Grief changes far more than the heart.
It changes the way the world feels.
It changes the atmosphere of a person. The silence in a room. The way memories suddenly appear out of nowhere while driving, folding laundry, standing in grocery stores, or trying to continue through an ordinary life that no longer feels ordinary.
Some losses are so deep they divide life into two versions.
Before. And after.
Not only because someone or something is gone, but because grief has a way of bringing people into spaces inside themselves they may have spent years avoiding.
Quieter spaces. More honest spaces. The parts underneath the distraction, noise, and constant movement of everyday life.
The spaces where people finally begin hearing themselves again.
The Part About Grief No One Talks About
When people talk about grief, they often talk about the obvious things.
Sadness. Pain. Shock. Anger. Depression.
But underneath all of those things is something deeper that most people do not discuss.
Grief introduces us to ourselves.
Not the version built to survive it. Not the version trying to keep everyone comfortable. Not the version pretending to be okay.

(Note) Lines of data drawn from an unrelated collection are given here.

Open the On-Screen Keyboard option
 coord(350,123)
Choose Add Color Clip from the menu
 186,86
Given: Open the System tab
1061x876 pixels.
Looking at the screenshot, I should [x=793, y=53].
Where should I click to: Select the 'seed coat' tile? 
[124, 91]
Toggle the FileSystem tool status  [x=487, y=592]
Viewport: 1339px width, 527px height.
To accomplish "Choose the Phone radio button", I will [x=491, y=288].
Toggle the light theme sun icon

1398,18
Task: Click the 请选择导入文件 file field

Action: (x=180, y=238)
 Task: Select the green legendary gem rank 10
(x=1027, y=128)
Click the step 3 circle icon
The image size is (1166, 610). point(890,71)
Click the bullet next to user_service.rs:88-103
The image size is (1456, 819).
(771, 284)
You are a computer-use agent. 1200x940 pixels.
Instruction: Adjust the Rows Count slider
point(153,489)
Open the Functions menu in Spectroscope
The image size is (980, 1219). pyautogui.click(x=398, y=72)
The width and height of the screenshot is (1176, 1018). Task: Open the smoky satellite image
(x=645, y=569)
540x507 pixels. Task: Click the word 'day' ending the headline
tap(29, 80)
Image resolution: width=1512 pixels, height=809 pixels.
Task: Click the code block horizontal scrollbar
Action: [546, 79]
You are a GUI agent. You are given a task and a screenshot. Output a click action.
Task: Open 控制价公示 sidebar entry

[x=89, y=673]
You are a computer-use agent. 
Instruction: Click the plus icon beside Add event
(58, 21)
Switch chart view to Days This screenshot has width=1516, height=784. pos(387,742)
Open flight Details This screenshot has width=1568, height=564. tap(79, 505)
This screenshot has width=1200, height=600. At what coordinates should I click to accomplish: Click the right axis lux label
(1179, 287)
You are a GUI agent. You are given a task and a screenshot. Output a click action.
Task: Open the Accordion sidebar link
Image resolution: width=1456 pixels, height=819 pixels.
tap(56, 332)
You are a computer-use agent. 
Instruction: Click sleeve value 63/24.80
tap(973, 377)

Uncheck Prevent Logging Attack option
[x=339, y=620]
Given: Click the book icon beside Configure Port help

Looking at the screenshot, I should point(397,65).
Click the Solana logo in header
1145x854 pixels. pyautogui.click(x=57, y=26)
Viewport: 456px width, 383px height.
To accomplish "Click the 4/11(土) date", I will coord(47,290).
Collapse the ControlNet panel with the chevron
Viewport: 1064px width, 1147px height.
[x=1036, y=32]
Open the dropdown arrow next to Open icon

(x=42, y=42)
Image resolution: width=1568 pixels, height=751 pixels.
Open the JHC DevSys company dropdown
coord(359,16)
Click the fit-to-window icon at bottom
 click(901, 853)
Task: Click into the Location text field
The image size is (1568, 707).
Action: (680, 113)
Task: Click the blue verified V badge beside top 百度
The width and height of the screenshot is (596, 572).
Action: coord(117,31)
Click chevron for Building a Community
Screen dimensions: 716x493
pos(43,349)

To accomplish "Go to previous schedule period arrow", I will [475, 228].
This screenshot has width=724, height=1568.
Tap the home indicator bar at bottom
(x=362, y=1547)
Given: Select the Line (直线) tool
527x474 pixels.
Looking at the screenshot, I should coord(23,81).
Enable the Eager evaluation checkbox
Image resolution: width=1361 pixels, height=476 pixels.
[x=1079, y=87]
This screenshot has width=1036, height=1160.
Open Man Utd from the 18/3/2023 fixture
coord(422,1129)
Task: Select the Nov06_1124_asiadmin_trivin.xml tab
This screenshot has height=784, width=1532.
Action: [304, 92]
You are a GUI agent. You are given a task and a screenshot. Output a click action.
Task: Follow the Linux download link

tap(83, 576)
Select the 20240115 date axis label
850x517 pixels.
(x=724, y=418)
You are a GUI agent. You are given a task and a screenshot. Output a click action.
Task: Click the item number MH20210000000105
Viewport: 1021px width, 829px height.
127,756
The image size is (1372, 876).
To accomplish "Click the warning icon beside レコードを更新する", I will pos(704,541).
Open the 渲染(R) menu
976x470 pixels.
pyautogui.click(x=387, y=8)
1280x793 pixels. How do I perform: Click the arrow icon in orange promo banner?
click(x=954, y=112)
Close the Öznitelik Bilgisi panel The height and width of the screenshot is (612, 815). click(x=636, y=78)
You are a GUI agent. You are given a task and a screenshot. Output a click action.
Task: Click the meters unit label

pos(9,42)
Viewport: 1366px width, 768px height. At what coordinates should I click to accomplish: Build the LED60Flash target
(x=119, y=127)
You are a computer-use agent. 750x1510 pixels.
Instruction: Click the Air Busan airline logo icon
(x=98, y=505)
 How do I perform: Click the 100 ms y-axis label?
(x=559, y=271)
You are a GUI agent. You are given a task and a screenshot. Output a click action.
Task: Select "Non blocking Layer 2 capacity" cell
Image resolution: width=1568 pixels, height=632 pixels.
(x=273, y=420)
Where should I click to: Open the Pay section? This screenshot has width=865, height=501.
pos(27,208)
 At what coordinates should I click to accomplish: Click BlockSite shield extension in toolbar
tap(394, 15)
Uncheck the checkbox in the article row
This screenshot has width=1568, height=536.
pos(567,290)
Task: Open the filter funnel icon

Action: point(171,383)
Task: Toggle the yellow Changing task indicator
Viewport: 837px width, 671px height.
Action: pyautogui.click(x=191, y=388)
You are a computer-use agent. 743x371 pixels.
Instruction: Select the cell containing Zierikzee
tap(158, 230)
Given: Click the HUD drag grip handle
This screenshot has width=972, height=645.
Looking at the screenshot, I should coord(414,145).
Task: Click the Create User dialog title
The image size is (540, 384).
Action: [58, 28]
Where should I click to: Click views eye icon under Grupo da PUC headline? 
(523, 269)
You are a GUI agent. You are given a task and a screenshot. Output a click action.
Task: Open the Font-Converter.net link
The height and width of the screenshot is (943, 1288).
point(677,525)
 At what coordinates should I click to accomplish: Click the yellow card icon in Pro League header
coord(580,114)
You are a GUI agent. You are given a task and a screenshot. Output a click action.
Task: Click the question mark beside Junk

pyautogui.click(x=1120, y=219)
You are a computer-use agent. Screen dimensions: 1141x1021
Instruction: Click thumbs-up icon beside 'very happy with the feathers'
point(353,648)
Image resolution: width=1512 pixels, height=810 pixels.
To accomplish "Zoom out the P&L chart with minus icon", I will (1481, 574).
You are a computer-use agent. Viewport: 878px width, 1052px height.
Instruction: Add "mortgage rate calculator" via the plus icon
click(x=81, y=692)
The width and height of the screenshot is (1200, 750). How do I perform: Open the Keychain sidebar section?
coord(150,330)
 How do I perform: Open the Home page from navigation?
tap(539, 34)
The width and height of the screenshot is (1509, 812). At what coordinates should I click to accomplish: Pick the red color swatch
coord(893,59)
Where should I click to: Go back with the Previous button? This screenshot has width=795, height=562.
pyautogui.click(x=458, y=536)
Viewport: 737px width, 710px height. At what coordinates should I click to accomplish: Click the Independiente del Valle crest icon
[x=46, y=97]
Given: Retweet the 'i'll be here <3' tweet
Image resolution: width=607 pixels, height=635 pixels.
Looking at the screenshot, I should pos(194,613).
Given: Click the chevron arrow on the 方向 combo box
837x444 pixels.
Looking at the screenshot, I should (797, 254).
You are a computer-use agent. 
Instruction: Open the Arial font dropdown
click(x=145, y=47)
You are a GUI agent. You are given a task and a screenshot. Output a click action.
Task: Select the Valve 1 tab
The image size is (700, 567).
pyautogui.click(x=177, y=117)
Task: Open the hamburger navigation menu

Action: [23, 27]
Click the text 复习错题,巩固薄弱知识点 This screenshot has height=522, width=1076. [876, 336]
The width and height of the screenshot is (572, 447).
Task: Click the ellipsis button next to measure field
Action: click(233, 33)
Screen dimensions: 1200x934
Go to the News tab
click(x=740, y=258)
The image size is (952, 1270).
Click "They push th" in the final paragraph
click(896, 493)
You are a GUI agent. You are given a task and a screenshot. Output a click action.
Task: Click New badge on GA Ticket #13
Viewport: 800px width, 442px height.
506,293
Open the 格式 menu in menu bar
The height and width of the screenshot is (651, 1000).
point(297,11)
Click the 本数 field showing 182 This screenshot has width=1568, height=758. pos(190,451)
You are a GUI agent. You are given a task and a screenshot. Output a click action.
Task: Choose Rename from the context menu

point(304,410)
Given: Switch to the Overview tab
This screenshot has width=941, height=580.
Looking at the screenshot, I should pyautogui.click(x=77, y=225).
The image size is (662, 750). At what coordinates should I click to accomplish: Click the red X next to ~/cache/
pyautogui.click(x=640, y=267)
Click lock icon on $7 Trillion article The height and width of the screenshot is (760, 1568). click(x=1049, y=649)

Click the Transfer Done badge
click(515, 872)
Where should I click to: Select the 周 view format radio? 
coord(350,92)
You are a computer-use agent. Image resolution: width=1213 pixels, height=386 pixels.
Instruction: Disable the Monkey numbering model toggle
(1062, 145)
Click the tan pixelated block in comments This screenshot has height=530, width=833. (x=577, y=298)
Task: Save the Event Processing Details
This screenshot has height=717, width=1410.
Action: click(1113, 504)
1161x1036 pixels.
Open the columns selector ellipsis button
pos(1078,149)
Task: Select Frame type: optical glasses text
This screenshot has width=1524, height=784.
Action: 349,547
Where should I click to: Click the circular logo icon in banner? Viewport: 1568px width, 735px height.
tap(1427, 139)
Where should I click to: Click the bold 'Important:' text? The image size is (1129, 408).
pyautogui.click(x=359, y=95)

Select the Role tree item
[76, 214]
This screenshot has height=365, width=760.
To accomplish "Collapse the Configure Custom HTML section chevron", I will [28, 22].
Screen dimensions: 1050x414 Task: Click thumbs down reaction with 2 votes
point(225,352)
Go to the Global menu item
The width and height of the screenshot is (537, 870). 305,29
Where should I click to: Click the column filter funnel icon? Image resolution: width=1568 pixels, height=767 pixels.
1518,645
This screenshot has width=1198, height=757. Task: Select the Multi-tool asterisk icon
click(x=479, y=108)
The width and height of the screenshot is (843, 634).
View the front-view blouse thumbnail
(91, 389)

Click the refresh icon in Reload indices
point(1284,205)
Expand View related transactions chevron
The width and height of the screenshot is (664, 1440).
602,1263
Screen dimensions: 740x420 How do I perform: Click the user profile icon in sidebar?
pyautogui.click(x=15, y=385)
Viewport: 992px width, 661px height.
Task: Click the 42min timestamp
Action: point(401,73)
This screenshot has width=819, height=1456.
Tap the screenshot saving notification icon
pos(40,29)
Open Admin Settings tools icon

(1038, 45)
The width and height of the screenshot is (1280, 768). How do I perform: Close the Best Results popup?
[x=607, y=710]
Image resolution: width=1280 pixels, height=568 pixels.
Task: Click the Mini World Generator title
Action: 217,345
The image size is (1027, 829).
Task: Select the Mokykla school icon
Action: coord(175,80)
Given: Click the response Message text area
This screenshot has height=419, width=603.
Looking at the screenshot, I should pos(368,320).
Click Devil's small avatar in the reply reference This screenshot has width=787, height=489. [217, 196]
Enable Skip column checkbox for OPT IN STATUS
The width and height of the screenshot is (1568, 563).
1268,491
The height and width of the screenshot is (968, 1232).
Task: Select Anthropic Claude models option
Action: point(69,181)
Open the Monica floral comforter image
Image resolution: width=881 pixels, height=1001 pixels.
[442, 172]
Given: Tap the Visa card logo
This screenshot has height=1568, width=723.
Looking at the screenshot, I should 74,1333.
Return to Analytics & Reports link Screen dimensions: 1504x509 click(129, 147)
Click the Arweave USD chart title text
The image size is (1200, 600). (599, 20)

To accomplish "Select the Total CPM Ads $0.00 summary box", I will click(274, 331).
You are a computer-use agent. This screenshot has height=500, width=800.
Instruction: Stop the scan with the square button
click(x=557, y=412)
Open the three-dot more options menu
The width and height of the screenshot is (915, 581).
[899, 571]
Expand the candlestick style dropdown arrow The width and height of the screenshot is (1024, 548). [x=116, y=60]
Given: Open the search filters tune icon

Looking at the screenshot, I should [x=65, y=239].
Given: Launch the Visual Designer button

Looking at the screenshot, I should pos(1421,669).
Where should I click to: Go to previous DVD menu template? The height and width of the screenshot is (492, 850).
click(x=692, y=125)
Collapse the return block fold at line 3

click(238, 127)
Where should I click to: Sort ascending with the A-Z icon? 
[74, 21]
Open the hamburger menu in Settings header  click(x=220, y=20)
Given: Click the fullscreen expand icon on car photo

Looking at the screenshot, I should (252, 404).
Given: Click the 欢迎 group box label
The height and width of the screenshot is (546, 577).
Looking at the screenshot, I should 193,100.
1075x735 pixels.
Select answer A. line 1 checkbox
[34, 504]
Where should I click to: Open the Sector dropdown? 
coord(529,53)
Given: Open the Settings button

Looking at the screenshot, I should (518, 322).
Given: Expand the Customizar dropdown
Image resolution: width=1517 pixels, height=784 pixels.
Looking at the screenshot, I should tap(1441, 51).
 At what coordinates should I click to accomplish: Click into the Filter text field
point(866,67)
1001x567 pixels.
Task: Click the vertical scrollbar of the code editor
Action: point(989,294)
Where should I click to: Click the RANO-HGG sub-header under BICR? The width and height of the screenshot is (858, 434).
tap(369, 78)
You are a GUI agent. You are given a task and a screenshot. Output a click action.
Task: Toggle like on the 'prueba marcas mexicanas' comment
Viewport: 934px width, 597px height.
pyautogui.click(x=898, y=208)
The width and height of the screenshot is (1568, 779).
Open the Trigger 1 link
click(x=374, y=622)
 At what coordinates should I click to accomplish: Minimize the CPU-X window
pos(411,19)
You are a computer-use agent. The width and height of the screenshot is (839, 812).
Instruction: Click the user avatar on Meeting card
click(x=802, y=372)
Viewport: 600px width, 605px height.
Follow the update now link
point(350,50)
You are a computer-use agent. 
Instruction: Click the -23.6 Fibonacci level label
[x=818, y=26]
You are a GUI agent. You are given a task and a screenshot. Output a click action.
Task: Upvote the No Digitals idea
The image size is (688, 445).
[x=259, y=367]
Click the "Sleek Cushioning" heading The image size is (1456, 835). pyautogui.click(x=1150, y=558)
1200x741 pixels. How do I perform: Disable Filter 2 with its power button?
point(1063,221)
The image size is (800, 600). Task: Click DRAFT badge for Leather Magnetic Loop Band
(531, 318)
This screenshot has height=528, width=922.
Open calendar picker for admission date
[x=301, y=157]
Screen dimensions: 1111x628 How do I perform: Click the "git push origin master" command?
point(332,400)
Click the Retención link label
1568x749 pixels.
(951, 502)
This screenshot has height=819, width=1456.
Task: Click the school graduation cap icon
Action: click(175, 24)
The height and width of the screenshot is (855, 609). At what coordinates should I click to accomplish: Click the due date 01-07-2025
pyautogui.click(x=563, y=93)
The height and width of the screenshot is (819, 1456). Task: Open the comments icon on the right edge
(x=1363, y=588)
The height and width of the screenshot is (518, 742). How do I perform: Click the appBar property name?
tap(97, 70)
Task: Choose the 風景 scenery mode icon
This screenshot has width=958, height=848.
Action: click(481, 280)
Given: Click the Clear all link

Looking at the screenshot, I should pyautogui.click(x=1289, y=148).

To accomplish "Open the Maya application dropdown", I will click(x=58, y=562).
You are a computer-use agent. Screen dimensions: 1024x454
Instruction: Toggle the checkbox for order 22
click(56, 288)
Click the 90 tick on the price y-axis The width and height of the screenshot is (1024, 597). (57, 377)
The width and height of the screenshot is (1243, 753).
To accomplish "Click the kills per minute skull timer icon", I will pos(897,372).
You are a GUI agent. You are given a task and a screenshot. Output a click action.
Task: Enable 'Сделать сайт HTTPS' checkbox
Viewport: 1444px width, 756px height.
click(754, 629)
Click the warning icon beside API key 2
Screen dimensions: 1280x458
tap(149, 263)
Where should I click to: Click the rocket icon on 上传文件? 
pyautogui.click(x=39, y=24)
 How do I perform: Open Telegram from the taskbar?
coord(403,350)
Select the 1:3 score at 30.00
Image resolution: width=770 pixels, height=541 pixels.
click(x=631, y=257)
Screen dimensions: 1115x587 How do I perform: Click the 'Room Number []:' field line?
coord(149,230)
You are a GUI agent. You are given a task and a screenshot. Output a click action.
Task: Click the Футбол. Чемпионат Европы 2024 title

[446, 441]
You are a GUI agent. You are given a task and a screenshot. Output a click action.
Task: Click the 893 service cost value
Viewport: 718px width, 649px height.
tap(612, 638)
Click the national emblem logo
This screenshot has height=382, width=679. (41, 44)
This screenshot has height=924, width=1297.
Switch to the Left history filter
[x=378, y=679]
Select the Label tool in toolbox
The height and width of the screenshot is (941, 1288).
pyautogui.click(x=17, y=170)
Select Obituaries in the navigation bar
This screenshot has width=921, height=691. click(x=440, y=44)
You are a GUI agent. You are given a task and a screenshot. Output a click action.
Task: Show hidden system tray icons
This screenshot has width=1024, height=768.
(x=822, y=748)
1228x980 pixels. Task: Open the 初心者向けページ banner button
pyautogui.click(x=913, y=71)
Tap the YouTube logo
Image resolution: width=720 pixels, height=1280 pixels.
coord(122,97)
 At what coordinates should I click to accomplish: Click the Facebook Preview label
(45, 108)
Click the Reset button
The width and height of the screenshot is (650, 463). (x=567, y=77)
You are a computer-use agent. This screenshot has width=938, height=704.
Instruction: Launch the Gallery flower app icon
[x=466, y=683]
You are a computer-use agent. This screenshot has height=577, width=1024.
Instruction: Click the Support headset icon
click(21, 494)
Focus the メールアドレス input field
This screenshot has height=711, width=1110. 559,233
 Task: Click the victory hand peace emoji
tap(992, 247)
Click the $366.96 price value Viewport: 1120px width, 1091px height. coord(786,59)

The real one underneath it all.
The one we usually stay too busy to hear.
That is why grief changes people so deeply.
It interrupts the constant movement of life long enough for something real surface.
Why People Avoid Grief
Most people are not taught how to sit with grief.
They are taught how to move around it.
Stay busy. Stay productive. Stay distracted. Stay strong.
We clean the house. Scroll our phones. Overwork. Overthink. Numb ourselves. Fill every moment with noise because silence feels dangerous.
But grief keeps waiting underneath all of it.
Not because it wants to consume us.
Because it wants us to stay long enough to finally hear ourselves.
That is the part that changed everything for me.
After years working in crisis response, counseling, grief, and emotional healing spaces, I began realizing that people are not only grieving the people they lose.
They are grieving themselves.
The versions of themselves they unknowingly abandoned. The years they spent disconnected. The emotional exhaustion they never gave themselves permission to acknowledge. The lives they built while quietly carrying far too much.
Grief Is Not The End Of Love
One of the biggest shifts that happened for me personally was realizing that grief is not proof that love is gone.
If anything, grief reveals how deep love actually was.
And strangely, when people stop trying to outrun grief, something else begins happening too.
Connection. Understanding. Softness. Even healing.
Not because loss suddenly becomes beautiful. Not because death suddenly feels easy.
But because grief eventually stops asking us to run.
It asks us to stay.
And in staying, many people begin reconnecting with parts of themselves they have not felt in years.
Why Certain Losses Change People Forever
Grief changes people because love changes people.
And whether someone is grieving a death, a relationship, a life transition, or simply the version of themselves they used to be, the experience can feel incredibly isolating.
That is part of why I began creating this work.
Through books, meditations, subliminals, sessions, and healing audio, my focus has never been helping people “get over” grief.
It is helping people understand what grief is trying to reveal underneath the surface.
Because sometimes healing does not begin when people force themselves to move on.
Sometimes it begins when they finally stop running.
Sometimes Grief Becomes The Doorway
As painful as grief can be, it also has the ability to bring people back into relationship with themselves in ways nothing else can.
That does not make loss easy. It does not make endings fair.
But it does mean there can still be meaning, connection, healing, and transformation inside the experience.
Sometimes grief becomes the doorway back to the parts of ourselves we thought were gone too.
And sometimes the biggest shifts begin in the moments we finally allow ourselves to stay.